We didn't mean to, but my friend Debby Myers and I seem to be doing a little series on grief and depression. Mine is at Peru Indiana Today and Deb's is here. The fact that we both wrote on it at virtually the same time without the other knowing made me think about how many people are in anguish, be it physical, emotional, or mental. How many people are suffering in silence? In aloneness? Thinking there is no light at the end of their personal tunnel? It's important to share it and to take care of it. Sometimes finding someone to talk to is your first step to "getting out of bed."
Thanks, Debby, for sharing this part of your journey. I feel privileged that you write for the Window. - Liz
Why do you get out of bed in the morning? Have you ever really asked yourself? Oh, sure, you have the usual reasons―go to work, go to school, go visit friends. But what if you didn’t have anywhere to go? What if you couldn’t go even if you wanted to? Would you get out of bed? After all, sleeping is how we spend 35 percent of our lives. Being in bed is where we are most comfortable, where we are relaxed. Why get up? Do you have to have a reason? If you didn’t have to, would you?
Getting out of bed each morning is really a matter of self-worth. In my opinion and from my experience, it’s something you have to do for yourself and no one else. It’s how we are meant to spend the other 65 percent of our lives―out of bed. Getting up, making the bed, eating breakfast, taking a shower, and getting dressed are all activities we do for ourselves. In my situation, I don’t have to get out of bed. I don’t have to hurry off anywhere, don’t have to go to work, can’t drive anymore to go visit friends or family.
For a while, I didn’t. I stayed in bed all day sometimes and never left my bedroom except to potty. I didn’t want to eat and I didn’t care about myself. Getting up for me meant more pain, more struggles, more facing my new reality.
But it’s when you don’t get out of bed in the morning that you know you may have sunk into depression. Often nothing or no one can pull you up except you. It’s not easy. I kept thinking, who cares if I get up or how I look? No one is coming over. I have nowhere to go. Why not stay where I am most comfortable and relaxed?

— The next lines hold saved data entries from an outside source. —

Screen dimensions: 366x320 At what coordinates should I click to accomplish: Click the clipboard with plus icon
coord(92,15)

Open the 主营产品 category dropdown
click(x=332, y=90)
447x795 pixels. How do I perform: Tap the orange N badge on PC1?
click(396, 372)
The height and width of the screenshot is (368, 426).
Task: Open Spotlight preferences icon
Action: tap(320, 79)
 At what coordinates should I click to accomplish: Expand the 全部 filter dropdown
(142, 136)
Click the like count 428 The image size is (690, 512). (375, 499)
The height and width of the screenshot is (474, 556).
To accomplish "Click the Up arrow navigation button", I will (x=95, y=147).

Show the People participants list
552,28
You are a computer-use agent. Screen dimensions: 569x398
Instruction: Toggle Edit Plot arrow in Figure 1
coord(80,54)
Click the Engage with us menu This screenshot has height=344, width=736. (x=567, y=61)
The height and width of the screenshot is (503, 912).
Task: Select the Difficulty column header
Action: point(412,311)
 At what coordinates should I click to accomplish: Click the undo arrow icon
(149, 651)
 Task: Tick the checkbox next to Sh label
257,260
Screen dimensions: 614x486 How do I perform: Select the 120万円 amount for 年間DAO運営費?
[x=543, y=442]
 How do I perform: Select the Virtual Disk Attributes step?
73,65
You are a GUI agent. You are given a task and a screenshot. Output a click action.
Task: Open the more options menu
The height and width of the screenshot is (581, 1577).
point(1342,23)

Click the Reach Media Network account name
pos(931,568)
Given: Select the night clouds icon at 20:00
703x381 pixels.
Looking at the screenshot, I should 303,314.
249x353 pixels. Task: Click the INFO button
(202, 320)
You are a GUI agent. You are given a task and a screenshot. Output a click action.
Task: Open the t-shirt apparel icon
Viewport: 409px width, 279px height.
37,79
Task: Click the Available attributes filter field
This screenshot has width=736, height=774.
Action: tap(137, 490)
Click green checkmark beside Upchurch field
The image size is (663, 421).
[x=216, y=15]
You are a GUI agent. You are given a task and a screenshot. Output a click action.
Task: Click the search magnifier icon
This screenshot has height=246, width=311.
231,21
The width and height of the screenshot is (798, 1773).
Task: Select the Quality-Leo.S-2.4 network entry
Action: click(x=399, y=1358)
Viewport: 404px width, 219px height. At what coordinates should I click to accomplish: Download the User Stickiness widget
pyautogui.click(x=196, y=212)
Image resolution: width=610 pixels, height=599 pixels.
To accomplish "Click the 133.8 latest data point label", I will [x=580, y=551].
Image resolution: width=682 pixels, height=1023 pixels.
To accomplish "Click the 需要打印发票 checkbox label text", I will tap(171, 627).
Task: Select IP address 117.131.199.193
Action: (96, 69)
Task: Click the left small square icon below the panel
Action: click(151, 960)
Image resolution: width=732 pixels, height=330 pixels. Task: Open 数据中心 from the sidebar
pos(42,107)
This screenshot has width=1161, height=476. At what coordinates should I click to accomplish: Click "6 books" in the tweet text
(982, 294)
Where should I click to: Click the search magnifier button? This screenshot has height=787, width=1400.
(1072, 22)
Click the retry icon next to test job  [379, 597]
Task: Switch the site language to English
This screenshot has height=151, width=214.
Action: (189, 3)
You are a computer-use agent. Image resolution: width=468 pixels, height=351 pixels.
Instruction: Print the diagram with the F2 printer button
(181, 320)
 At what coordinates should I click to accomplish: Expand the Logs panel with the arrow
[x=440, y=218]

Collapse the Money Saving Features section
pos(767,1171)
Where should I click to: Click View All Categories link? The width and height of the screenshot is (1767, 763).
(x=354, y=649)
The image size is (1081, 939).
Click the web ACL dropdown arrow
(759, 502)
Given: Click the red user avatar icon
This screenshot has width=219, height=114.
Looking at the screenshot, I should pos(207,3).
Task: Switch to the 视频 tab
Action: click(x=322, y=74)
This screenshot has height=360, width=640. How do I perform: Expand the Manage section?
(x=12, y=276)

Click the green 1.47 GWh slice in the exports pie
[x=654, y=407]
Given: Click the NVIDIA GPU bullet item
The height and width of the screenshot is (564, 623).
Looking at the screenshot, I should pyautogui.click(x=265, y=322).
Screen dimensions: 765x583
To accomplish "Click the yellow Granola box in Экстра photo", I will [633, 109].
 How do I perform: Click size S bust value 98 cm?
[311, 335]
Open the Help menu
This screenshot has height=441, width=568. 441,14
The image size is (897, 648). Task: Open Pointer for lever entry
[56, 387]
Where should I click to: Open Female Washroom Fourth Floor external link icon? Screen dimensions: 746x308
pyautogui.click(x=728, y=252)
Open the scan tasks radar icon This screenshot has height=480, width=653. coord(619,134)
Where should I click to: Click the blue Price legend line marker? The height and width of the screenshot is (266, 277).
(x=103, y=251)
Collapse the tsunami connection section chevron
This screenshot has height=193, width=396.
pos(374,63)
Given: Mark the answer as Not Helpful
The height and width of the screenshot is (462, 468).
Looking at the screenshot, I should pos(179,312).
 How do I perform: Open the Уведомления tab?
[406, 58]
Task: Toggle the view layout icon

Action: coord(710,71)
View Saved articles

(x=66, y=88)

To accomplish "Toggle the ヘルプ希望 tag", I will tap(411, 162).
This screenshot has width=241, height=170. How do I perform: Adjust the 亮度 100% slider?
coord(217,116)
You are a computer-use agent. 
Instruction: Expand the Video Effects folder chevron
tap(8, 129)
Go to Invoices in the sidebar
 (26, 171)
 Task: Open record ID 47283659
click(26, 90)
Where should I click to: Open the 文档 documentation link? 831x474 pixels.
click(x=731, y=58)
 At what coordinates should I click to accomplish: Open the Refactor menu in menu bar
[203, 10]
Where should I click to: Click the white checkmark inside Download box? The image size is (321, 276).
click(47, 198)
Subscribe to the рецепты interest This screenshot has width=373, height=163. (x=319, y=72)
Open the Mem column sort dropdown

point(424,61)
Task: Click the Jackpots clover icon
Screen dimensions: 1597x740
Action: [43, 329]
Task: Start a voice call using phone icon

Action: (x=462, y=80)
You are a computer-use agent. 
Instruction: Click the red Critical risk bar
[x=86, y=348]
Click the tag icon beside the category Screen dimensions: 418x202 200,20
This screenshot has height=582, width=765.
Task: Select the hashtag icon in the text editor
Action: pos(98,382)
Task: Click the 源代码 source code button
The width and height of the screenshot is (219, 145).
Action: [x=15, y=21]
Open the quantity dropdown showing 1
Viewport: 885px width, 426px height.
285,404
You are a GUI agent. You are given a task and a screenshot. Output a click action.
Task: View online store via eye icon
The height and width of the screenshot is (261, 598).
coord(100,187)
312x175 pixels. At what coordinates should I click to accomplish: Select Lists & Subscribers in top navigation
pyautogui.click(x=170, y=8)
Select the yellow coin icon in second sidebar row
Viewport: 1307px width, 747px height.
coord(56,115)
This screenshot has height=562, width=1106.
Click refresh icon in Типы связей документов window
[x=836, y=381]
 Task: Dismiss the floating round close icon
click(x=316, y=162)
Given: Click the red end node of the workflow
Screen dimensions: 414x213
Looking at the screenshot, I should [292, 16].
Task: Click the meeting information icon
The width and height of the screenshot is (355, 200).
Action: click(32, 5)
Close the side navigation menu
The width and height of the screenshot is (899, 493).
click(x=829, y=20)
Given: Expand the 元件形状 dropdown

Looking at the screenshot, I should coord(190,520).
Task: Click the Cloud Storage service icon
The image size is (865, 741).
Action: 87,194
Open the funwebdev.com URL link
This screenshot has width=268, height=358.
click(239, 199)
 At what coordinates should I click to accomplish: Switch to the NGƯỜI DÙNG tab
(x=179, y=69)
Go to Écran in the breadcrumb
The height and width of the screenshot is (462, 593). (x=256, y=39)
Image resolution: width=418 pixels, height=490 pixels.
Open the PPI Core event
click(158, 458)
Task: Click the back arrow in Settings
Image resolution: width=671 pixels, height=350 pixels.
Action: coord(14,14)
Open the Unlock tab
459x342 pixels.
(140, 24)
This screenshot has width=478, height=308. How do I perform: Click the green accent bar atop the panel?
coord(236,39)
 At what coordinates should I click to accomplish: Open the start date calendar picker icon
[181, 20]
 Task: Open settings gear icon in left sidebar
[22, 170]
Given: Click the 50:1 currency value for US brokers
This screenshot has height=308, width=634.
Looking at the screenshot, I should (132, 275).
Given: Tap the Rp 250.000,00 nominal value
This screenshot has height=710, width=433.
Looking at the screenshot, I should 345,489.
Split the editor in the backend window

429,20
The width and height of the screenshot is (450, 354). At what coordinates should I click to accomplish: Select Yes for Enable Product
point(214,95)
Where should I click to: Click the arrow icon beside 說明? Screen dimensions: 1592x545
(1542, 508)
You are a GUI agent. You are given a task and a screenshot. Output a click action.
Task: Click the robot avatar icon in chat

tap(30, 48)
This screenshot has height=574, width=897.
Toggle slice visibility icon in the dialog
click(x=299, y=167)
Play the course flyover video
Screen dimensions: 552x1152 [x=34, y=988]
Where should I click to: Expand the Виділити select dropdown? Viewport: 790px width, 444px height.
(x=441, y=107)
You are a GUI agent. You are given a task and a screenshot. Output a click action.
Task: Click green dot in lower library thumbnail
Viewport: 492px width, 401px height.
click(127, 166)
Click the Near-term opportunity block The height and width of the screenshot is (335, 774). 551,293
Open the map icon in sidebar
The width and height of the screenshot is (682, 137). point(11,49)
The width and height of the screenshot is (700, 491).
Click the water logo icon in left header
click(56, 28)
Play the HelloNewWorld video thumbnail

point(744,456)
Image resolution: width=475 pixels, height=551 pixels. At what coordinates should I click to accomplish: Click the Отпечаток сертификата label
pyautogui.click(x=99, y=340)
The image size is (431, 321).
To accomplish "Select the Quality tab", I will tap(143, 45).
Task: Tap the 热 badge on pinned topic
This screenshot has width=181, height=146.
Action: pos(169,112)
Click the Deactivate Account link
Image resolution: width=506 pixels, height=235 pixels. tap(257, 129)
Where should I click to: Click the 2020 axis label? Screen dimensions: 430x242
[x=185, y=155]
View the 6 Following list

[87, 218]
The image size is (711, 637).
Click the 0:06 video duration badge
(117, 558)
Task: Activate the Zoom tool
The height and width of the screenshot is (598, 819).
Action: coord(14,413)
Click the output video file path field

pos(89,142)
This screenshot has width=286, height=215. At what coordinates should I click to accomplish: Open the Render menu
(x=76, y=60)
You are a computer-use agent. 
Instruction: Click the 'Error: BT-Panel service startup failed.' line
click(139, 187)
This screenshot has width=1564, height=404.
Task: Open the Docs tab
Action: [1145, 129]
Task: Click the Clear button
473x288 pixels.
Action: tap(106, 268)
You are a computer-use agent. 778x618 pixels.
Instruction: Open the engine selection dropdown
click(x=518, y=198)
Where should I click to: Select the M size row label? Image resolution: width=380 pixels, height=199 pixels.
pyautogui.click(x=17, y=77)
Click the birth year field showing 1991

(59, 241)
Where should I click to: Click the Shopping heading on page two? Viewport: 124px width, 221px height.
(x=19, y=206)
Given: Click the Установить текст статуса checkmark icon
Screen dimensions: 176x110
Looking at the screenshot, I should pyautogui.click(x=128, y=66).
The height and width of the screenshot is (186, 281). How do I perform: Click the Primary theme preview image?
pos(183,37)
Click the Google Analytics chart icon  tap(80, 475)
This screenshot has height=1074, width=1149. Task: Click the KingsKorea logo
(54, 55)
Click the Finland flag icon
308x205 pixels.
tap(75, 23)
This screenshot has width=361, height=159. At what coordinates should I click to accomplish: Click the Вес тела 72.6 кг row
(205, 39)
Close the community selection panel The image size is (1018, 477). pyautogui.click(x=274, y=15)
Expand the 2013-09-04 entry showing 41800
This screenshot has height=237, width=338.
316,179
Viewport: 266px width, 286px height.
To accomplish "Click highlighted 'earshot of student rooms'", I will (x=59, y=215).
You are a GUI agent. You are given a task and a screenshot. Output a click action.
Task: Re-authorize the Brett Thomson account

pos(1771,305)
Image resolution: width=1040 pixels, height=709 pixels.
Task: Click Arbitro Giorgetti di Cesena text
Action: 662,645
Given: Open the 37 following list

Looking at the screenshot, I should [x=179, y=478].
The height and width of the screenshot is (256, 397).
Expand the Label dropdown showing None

In my case, as I lay in bed in my jammies with the TV on at two in the afternoon, I wasn’t really paying attention to what was on. Yet somewhere in my subconscious, I heard a woman say, “You can never really love someone else until you love yourself.” Of course, I’d heard that phrase before, but this time it must have really stuck. I dozed off to sleep again and began dreaming about all of those I love―my husband, my parents, my children and grandchildren. But not myself.
When I woke up, I got up out of bed. I made the bed, ate, took a shower, and got dressed. I stood and looked in the mirror for a long time thinking about what that woman had said. I decided to put on makeup and style my hair. Afterward I looked in the mirror again and said out loud, “I love myself, I love myself, I love myself.” But the truth was – I knew right then, at that moment, I didn’t.
I had to do something. I didn’t really want to spend my life hiding in my bedroom. I needed help. I went on the portal for my neurologist. I wrote to her explaining and admitting for the first time that I was suffering from depression. Me―depression. Two words I never thought would be linked in the same sentence. She told me to make a list of reasons to stay in bed and reasons to get up each morning. Surprisingly the reasons to get up heavily outweighed the reasons to stay in bed. She also pointed out the obvious―that I had recently learned I had multiple sclerosis.
Finding out that you have a chronic illness and learning to live with it is like when you suffer the loss of a loved one, only that loved one is you. In an instant, your whole life changes and you lose who you used to be. My neurologist took me through all the five stages of loss.
1. Grief – I’d had plenty of that and survived that one.
2. Denial – already conquered that one too.
3. Isolation – just got through that one.
4. Depression – that’s where I am now.
5. Acceptance ― This was the one I needed to survive and conquer now.